Juniver: Tidak Ada Korupsi di Grand Indonesia
Justru, HIN diuntungkan secara komersial karena tidak kehilangan kompensasi
Penulis: Johnson Simanjuntak
TRIBUNNEWS.COM, JAKARTA - Kuasa hukum PT Grand Indonesia membantah terjadinya tindak pidana korupsi yang merugikan keuangan negara dalam pelaksanaan (built, operate, and transfer/BOT) antara PT Hotel Indonesia Natour (Persero) dan PT Cipta Karya Bumi Indah (CKBI)-PT Grand Indonesia (GI).
"Kerjasama antara pihak HIN dan CKBI-Grand Indonesia yang dimulai pada 2004 itu telah melalui serangkaian proses formal yang sah dan transparan, serta dituangkan dalam perjanjian BOT yang ditandatangani oleh para pihak," kata kuasa hukum PT Grand Indonesia, Juniver Girsang dalam rilisnya, di Jakarta, Minggu (6/3/2016).
Juniver membantah tudingan bahwa pelaksanaan BOT ini merugikan negara Rp1,2 triliun akibat pembangunan Menara BCA dan Apartemen Kempinski.
Justru, katanya, HIN diuntungkan secara komersial karena tidak kehilangan kompensasi yang lebih besar dengan adanya dua bangunan tersebut.
HIN juga diuntungkan karena nilai bangunan yang diserahkan pada akhir masa BOT nanti (Tahun 2055) akan jauh lebih besar dari nilai seharusnya.
"Tanpa menambah masa konsesi penerima hak BOT dan tidak mengurangi besarnya kompensasi tahunan yang diterima HIN," ujarnya.
"Kerjasama ini merupakan wujud kemitraan strategis antara BUMN dan swasta yang didasari oleh iktikad baik dan tidak merugikan keuangan negara," kata Juniver.
Terkait dengan pembangunan gedung perkantoran Menara BCA dan apartemen Kempinski yang dianggap melanggar hukum karena tidak tercantum dalam perjanjian dan berpotensi merugikan keuangan negara, Juniver menjelaskan, anggapan itu keliru.
Menurutnya, gedung perkantoran dan apartemen itu termasuk dalam kategori bangunan-bangunan lainnya seperti tercantum dalam perjanjian BOT itu sendiri.
Juniver juga menegaskan, sampai saat ini, Grand Indonesia tidak pernah menjaminkan sertifikat Hak Pengelolaan (HPL) atas nama HIN ke lembaga keuangan manapun untuk memperoleh pendanaan, karena sertifikat HPL itu berada dalam penguasaan HIN.
Menurutnya, tidak sepatutnya perjanjian BOT antara para pihak yang merupakan domain perdata itu dipidanakan.
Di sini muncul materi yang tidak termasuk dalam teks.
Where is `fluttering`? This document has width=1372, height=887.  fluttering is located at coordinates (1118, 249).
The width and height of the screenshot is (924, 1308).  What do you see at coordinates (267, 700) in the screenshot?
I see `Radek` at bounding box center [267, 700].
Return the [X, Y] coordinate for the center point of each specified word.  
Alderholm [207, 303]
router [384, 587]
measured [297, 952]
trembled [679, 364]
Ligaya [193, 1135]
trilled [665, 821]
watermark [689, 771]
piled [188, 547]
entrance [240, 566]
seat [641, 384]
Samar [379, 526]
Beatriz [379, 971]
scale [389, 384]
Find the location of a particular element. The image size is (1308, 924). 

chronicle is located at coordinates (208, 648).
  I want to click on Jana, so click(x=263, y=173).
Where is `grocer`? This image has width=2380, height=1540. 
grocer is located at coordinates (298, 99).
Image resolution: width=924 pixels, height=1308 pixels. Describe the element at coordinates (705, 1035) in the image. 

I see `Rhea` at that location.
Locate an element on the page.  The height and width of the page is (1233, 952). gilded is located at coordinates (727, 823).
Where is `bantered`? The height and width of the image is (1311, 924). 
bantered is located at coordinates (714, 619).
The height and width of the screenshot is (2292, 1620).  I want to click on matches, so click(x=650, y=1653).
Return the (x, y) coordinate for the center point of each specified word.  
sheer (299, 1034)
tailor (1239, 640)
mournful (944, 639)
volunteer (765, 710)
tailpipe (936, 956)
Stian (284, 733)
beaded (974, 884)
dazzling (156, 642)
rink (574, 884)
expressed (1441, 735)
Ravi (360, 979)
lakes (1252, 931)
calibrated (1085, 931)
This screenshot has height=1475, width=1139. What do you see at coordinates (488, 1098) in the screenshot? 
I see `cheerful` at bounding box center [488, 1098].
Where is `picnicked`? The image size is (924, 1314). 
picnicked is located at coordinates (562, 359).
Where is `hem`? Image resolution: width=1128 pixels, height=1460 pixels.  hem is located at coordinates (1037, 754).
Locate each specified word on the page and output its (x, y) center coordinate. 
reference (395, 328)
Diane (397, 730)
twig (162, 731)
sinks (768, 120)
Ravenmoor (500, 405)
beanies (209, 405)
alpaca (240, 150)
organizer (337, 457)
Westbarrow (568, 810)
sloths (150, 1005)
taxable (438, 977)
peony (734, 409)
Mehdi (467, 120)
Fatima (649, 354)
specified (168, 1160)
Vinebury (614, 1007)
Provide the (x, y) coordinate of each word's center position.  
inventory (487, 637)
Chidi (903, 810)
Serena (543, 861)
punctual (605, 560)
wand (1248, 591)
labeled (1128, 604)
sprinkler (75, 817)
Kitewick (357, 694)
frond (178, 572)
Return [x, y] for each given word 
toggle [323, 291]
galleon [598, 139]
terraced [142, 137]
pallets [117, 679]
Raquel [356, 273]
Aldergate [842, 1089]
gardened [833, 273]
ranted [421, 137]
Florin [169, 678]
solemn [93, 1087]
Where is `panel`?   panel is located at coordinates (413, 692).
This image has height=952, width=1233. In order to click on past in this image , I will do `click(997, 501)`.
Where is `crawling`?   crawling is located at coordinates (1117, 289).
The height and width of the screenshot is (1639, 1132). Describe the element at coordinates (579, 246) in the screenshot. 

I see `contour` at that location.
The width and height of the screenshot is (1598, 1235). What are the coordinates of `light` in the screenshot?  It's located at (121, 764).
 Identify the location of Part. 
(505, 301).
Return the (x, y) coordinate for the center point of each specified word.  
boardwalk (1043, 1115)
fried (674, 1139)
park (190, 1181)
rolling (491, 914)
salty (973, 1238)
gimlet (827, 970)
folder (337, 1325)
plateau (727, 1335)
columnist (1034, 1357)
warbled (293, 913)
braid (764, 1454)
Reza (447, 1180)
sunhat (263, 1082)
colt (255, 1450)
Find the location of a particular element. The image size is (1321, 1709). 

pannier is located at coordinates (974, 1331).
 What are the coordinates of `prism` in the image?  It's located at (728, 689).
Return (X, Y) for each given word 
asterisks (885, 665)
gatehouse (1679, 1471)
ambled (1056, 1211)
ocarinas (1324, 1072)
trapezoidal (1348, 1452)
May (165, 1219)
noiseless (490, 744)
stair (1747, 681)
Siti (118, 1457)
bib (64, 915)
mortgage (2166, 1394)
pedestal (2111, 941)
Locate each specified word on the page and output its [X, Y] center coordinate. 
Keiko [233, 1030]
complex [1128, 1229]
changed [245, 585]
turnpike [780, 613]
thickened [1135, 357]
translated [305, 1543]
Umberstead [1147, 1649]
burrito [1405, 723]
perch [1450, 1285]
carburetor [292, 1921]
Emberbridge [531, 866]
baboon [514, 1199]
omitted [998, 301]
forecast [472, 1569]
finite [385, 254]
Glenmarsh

Mengapa,karena kerjasama itu justru menguntungkan negara.
"Kami menghormati proses hukum yang dilakukan oleh Kejaksaan Agung. Namun, kami menganggap perkara ini merupakan domain perdata yang seharusnya tidak serta-merta menjadi perkara pidana. Ada baiknya Kejagung bersikap adil dan proporsional dalam perkara ini," katanya.
Menurut Juniver, kerjasama BOT itu justru menguntungkan negara. Grand Indonesia telah mengeluarkan total investasi Rp5,5 triliun dalam proyek ini.